Work instruction: Copy the stretch of the page on 2009 in China from "- Governor of Guangdong" through "Quanguo (starting November)" word for word.

Selected passage:
[Start of Attachment]
- Decades:: 1980s; 1990s; 2000s; 2010s; 2020s;
- See also:: Other events of 2009 History of China • Timeline • Years

= 2009 in China =

Events in the year 2009 in China.

== Incumbents ==
- General Secretary of the Chinese Communist Party - Hu Jintao
- President – Hu Jintao
- Premier – Wen Jiabao
- Vice President - Xi Jinping
- Vice Premier - Li Keqiang
- Congress Chairman - Wu Bangguo
- Conference Chairman - Jia Qinglin

=== Governors ===
- Governor of Anhui Province - Wang Sanyun
- Governor of Fujian Province - Huang Xiaojing
- Governor of Gansu Province - Xu Shousheng (until July), Xu Shousheng (starting July)
- Governor of Guangdong Province - Huang Huahua
- Governor of Guizhou Province - Lin Shusen (until August), Zhao Kezhi (starting August)
- Governor of Hainan Province - Luo Baoming
- Governor of Hebei Province - Hu Chunhua (until November), Chen Quanguo (starting November)
- Governor of Heilongjiang Province - Li Zhanshu
- Governor of Henan Province - Guo Gengmao
- Governor of Hubei Province - Luo Qingquan
- Governor of Hunan Province - Zhou Qiang
- Governor of Jiangsu Province - Luo Zhijun
- Governor of Jiangxi Province - Wu Xinxiong
- Governor of Jilin Province - Wang Rulin
- Governor of Liaoning Province - Chen Zhenggao
- Governor of Qinghai Province - Song Xiuyan
- Governor of Shaanxi Province - Yuan Chunqing
- Governor of Shandong Province - Jiang Daming
- Governor of Shanxi Province - Wang Jun
- Governor of Sichuan Province - Jiang Jufeng
- Governor of Yunnan Province - Qin Guangrong
- Governor of Zhejiang Province - Lü Zushan

==Events==

===January===
- January 1 – Tongyong pinyin will no longer be official in the Republic of China, due to the ROC's Ministry of Education's approval of Hanyu pinyin in 2008.
- January 2 – The border demarcation with markers was officially completed between China and Vietnam, signed by Deputy Foreign Minister Vu Dung on the Vietnamese side and his Chinese counterpart, Wu Dawei, on the Chinese side.
- January 5 – Strict enforcements of internet keyword filters in China introduced, leading to mass protests online against internet censorship by Chinese netizens.
- January 7 – Ministry of IT China issues the first 3G network TD-SCDMA for China Mobile.
- January 9 – Nationwide alert throughout China regarding a large number of mass-produced, counterfeit renminbi 100 yuan notes;
- January 13 – People's Liberation Army Navy escorted a Taiwanese merchant ship and three other vessels in the Gulf of Aden near Somalia.
- January 15 –
  - China surpasses Germany to become the third largest economy, based on revised 2007 GDP figures. Chinese officials published the revised figures for 2007 financial year in which growth happened at 13 percent instead of 11.9 percent (provisional figures). China's gross domestic product stood at US$3.4 trillion while Germany's GDP was US$3.3 trillion for 2007. Based on these figures, in 2007 China recorded its fastest growth since 1994 when the GDP grew by 13.1 percent.
[End of Attachment]
Given data:
[Start of Attachment]
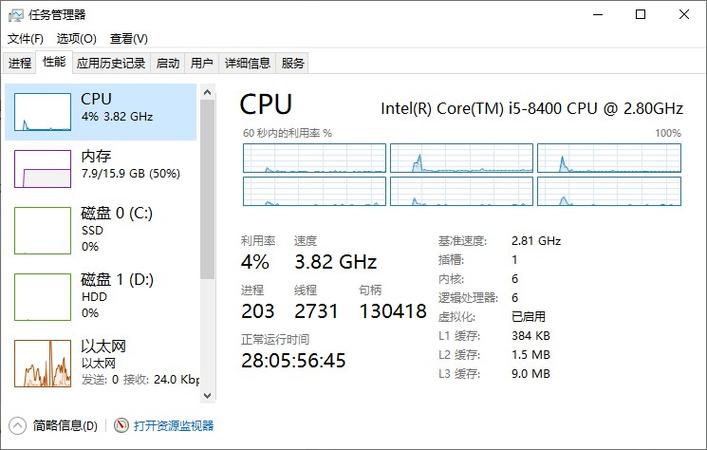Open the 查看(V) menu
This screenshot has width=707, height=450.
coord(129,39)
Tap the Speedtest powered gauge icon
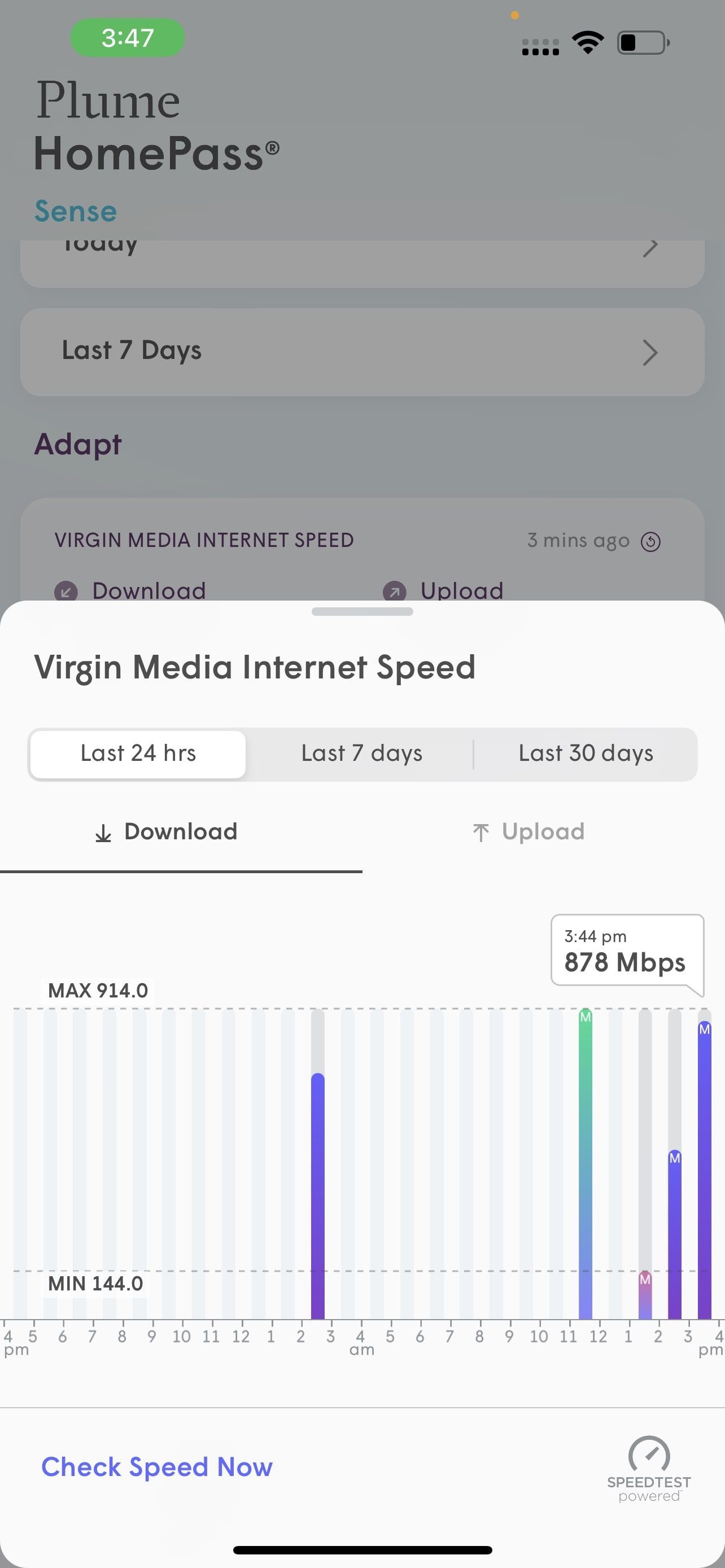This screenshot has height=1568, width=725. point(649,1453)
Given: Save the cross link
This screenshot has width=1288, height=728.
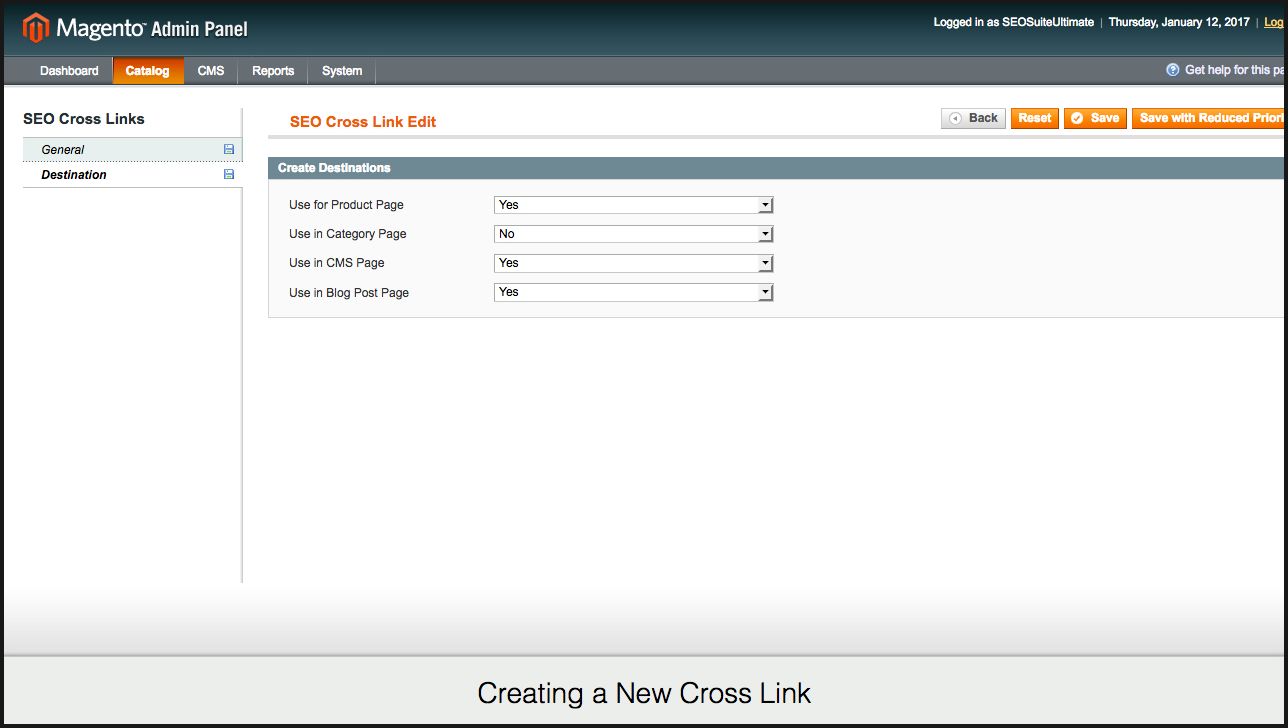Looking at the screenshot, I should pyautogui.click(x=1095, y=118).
[End of Attachment]
[Start of Attachment]
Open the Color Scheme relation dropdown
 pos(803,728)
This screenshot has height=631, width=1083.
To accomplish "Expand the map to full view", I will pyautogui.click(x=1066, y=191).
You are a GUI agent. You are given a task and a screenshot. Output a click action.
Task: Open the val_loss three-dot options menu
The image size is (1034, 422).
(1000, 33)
[End of Attachment]
[Start of Attachment]
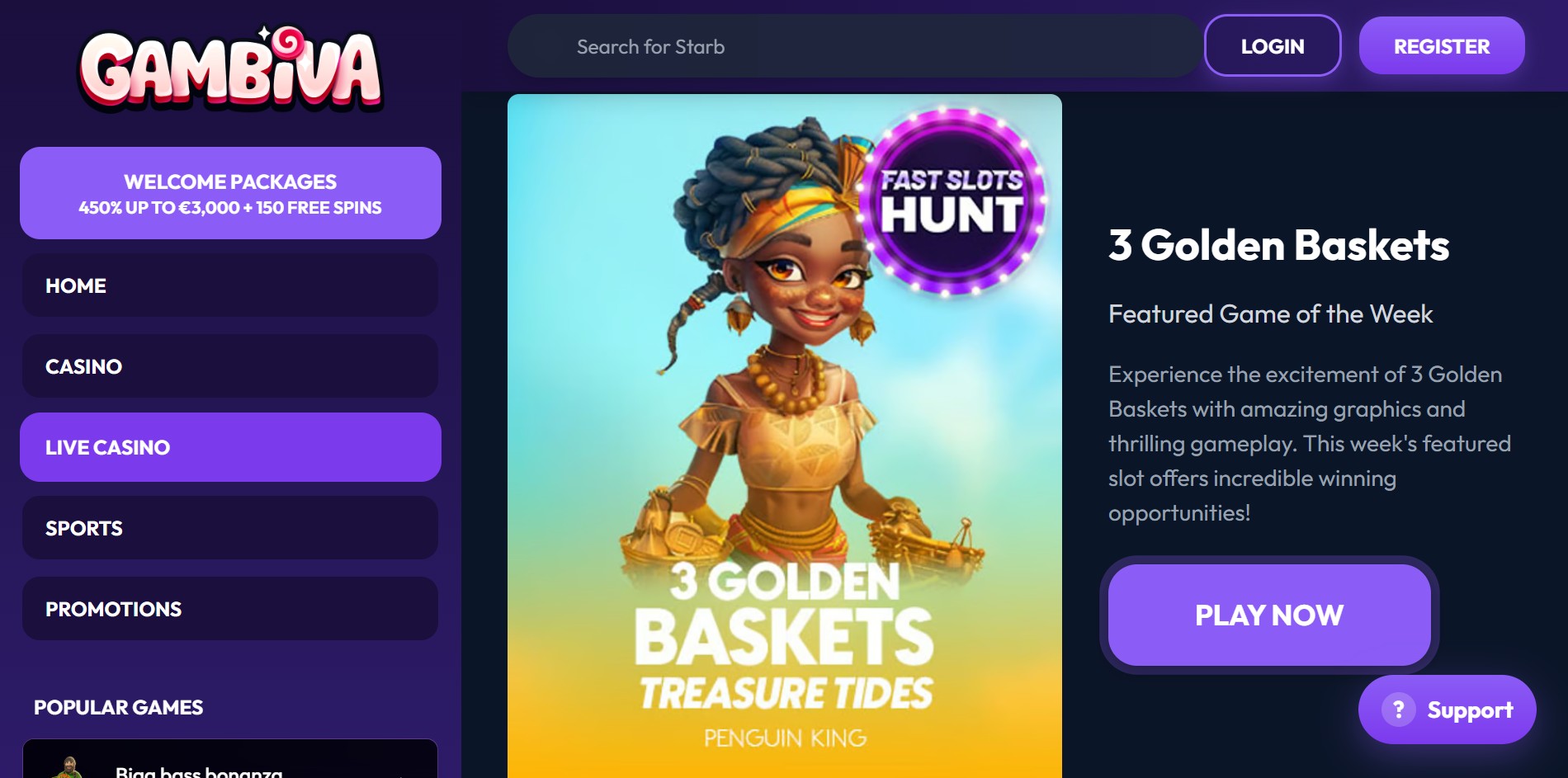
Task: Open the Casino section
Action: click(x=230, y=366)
[End of Attachment]
Task solution:
- Governor of Guangdong Province - Huang Huahua
- Governor of Guizhou Province - Lin Shusen (until August), Zhao Kezhi (starting August)
- Governor of Hainan Province - Luo Baoming
- Governor of Hebei Province - Hu Chunhua (until November), Chen Quanguo (starting November)